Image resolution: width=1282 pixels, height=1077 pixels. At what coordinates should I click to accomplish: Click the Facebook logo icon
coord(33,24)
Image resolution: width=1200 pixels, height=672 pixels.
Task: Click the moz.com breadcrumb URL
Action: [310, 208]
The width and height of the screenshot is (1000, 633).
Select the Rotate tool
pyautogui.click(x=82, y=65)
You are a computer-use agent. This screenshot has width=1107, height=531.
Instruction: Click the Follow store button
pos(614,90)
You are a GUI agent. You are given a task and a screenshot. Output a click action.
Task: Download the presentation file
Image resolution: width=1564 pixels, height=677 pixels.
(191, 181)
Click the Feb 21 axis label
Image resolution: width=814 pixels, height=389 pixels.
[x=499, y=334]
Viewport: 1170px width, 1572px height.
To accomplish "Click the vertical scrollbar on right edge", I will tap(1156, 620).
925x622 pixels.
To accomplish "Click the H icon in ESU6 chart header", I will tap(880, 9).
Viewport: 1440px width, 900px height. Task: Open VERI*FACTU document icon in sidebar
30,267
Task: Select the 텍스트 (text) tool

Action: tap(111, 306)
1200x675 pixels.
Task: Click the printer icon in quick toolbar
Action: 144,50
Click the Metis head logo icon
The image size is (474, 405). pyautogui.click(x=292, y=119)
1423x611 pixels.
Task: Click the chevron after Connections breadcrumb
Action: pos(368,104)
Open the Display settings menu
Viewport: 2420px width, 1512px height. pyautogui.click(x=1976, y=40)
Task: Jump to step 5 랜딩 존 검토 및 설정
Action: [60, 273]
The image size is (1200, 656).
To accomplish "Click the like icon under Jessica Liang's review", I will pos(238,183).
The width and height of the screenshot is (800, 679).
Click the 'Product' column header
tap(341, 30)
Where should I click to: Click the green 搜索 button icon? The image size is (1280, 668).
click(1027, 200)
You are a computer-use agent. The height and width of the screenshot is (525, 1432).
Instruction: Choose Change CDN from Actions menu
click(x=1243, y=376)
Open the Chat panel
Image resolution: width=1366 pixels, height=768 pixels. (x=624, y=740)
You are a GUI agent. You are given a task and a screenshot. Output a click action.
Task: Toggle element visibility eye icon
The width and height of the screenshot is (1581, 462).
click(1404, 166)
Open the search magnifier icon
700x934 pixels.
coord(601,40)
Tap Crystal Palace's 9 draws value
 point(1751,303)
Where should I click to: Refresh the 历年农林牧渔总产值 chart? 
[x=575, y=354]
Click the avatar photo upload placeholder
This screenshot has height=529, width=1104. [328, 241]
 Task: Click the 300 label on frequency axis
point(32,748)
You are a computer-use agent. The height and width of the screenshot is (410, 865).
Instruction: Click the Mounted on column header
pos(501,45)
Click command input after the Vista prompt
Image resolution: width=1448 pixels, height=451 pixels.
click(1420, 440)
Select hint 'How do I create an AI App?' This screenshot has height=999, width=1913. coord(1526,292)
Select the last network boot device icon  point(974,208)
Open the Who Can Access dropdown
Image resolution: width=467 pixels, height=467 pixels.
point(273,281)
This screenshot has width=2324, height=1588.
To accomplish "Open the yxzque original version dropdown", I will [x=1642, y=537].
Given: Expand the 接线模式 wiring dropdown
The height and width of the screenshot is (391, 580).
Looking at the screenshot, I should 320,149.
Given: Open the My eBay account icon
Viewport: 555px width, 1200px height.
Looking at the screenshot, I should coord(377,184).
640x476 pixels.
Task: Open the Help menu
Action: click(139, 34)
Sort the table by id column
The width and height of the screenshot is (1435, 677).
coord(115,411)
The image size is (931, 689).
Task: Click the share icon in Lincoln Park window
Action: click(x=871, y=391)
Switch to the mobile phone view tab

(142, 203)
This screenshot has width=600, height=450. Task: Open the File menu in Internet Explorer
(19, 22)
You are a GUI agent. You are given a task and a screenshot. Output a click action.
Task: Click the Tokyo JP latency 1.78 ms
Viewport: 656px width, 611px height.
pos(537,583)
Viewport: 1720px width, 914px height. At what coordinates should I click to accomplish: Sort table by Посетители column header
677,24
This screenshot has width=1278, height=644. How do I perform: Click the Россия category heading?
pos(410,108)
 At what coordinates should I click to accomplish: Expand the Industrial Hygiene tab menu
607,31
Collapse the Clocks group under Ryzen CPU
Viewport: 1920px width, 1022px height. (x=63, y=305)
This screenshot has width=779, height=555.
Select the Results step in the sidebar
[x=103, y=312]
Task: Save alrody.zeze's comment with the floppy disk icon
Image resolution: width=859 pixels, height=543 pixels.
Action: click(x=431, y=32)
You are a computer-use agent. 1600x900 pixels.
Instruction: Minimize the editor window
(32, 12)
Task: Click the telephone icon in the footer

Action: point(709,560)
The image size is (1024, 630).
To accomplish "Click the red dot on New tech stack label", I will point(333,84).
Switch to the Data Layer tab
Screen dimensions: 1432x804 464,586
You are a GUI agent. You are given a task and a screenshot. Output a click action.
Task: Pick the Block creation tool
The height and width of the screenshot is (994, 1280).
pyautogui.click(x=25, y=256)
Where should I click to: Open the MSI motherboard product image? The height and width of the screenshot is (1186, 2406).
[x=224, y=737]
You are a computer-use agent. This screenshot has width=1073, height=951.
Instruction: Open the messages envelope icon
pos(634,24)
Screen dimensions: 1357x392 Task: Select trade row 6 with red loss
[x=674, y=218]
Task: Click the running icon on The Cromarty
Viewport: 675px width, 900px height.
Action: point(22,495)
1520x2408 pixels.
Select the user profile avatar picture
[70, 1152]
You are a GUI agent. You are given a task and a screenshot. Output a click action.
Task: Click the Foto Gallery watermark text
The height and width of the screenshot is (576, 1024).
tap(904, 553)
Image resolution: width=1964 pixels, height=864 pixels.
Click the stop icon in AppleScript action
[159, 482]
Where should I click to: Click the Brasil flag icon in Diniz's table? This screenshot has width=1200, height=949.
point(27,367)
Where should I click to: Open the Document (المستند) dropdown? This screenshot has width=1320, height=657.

■ ■ ■ ■ ■

The response should consist of all the entries, copied without any alteration.

Answer to this task:
Image resolution: width=1282 pixels, height=1077 pixels. At what coordinates should I click to accomplish: Click the Facebook logo icon
coord(33,24)
Image resolution: width=1200 pixels, height=672 pixels.
Task: Click the moz.com breadcrumb URL
Action: [310, 208]
The width and height of the screenshot is (1000, 633).
Select the Rotate tool
pyautogui.click(x=82, y=65)
You are a computer-use agent. This screenshot has width=1107, height=531.
Instruction: Click the Follow store button
pos(614,90)
You are a GUI agent. You are given a task and a screenshot. Output a click action.
Task: Download the presentation file
Image resolution: width=1564 pixels, height=677 pixels.
(191, 181)
Click the Feb 21 axis label
Image resolution: width=814 pixels, height=389 pixels.
[x=499, y=334]
Viewport: 1170px width, 1572px height.
To accomplish "Click the vertical scrollbar on right edge", I will tap(1156, 620).
925x622 pixels.
To accomplish "Click the H icon in ESU6 chart header", I will tap(880, 9).
Viewport: 1440px width, 900px height. Task: Open VERI*FACTU document icon in sidebar
30,267
Task: Select the 텍스트 (text) tool

Action: tap(111, 306)
1200x675 pixels.
Task: Click the printer icon in quick toolbar
Action: 144,50
Click the Metis head logo icon
The image size is (474, 405). pyautogui.click(x=292, y=119)
1423x611 pixels.
Task: Click the chevron after Connections breadcrumb
Action: pos(368,104)
Open the Display settings menu
Viewport: 2420px width, 1512px height. pyautogui.click(x=1976, y=40)
Task: Jump to step 5 랜딩 존 검토 및 설정
Action: [60, 273]
The image size is (1200, 656).
To accomplish "Click the like icon under Jessica Liang's review", I will pos(238,183).
The width and height of the screenshot is (800, 679).
Click the 'Product' column header
tap(341, 30)
Where should I click to: Click the green 搜索 button icon? The image size is (1280, 668).
click(1027, 200)
You are a computer-use agent. The height and width of the screenshot is (525, 1432).
Instruction: Choose Change CDN from Actions menu
click(x=1243, y=376)
Open the Chat panel
Image resolution: width=1366 pixels, height=768 pixels. (x=624, y=740)
You are a GUI agent. You are given a task and a screenshot. Output a click action.
Task: Toggle element visibility eye icon
The width and height of the screenshot is (1581, 462).
click(1404, 166)
Open the search magnifier icon
700x934 pixels.
coord(601,40)
Tap Crystal Palace's 9 draws value
 point(1751,303)
Where should I click to: Refresh the 历年农林牧渔总产值 chart? 
[x=575, y=354]
Click the avatar photo upload placeholder
This screenshot has height=529, width=1104. [328, 241]
 Task: Click the 300 label on frequency axis
point(32,748)
You are a computer-use agent. The height and width of the screenshot is (410, 865).
Instruction: Click the Mounted on column header
pos(501,45)
Click command input after the Vista prompt
Image resolution: width=1448 pixels, height=451 pixels.
click(1420, 440)
Select hint 'How do I create an AI App?' This screenshot has height=999, width=1913. coord(1526,292)
Select the last network boot device icon  point(974,208)
Open the Who Can Access dropdown
Image resolution: width=467 pixels, height=467 pixels.
point(273,281)
This screenshot has width=2324, height=1588.
To accomplish "Open the yxzque original version dropdown", I will [x=1642, y=537].
Given: Expand the 接线模式 wiring dropdown
The height and width of the screenshot is (391, 580).
Looking at the screenshot, I should 320,149.
Given: Open the My eBay account icon
Viewport: 555px width, 1200px height.
Looking at the screenshot, I should coord(377,184).
640x476 pixels.
Task: Open the Help menu
Action: click(139, 34)
Sort the table by id column
The width and height of the screenshot is (1435, 677).
coord(115,411)
The image size is (931, 689).
Task: Click the share icon in Lincoln Park window
Action: click(x=871, y=391)
Switch to the mobile phone view tab

(142, 203)
This screenshot has width=600, height=450. Task: Open the File menu in Internet Explorer
(19, 22)
You are a GUI agent. You are given a task and a screenshot. Output a click action.
Task: Click the Tokyo JP latency 1.78 ms
Viewport: 656px width, 611px height.
pos(537,583)
Viewport: 1720px width, 914px height. At what coordinates should I click to accomplish: Sort table by Посетители column header
677,24
This screenshot has width=1278, height=644. How do I perform: Click the Россия category heading?
pos(410,108)
 At what coordinates should I click to accomplish: Expand the Industrial Hygiene tab menu
607,31
Collapse the Clocks group under Ryzen CPU
Viewport: 1920px width, 1022px height. (x=63, y=305)
This screenshot has width=779, height=555.
Select the Results step in the sidebar
[x=103, y=312]
Task: Save alrody.zeze's comment with the floppy disk icon
Image resolution: width=859 pixels, height=543 pixels.
Action: click(x=431, y=32)
You are a computer-use agent. 1600x900 pixels.
Instruction: Minimize the editor window
(32, 12)
Task: Click the telephone icon in the footer

Action: point(709,560)
The image size is (1024, 630).
To accomplish "Click the red dot on New tech stack label", I will point(333,84).
Switch to the Data Layer tab
Screen dimensions: 1432x804 464,586
You are a GUI agent. You are given a task and a screenshot. Output a click action.
Task: Pick the Block creation tool
The height and width of the screenshot is (994, 1280).
pyautogui.click(x=25, y=256)
Where should I click to: Open the MSI motherboard product image? The height and width of the screenshot is (1186, 2406).
[x=224, y=737]
You are a computer-use agent. This screenshot has width=1073, height=951.
Instruction: Open the messages envelope icon
pos(634,24)
Screen dimensions: 1357x392 Task: Select trade row 6 with red loss
[x=674, y=218]
Task: Click the running icon on The Cromarty
Viewport: 675px width, 900px height.
Action: point(22,495)
1520x2408 pixels.
Select the user profile avatar picture
[70, 1152]
You are a GUI agent. You are given a task and a screenshot. Output a click action.
Task: Click the Foto Gallery watermark text
The height and width of the screenshot is (576, 1024).
tap(904, 553)
Image resolution: width=1964 pixels, height=864 pixels.
Click the stop icon in AppleScript action
[159, 482]
Where should I click to: Click the Brasil flag icon in Diniz's table? This screenshot has width=1200, height=949.
point(27,367)
Where should I click to: Open the Document (المستند) dropdown? This screenshot has width=1320, height=657.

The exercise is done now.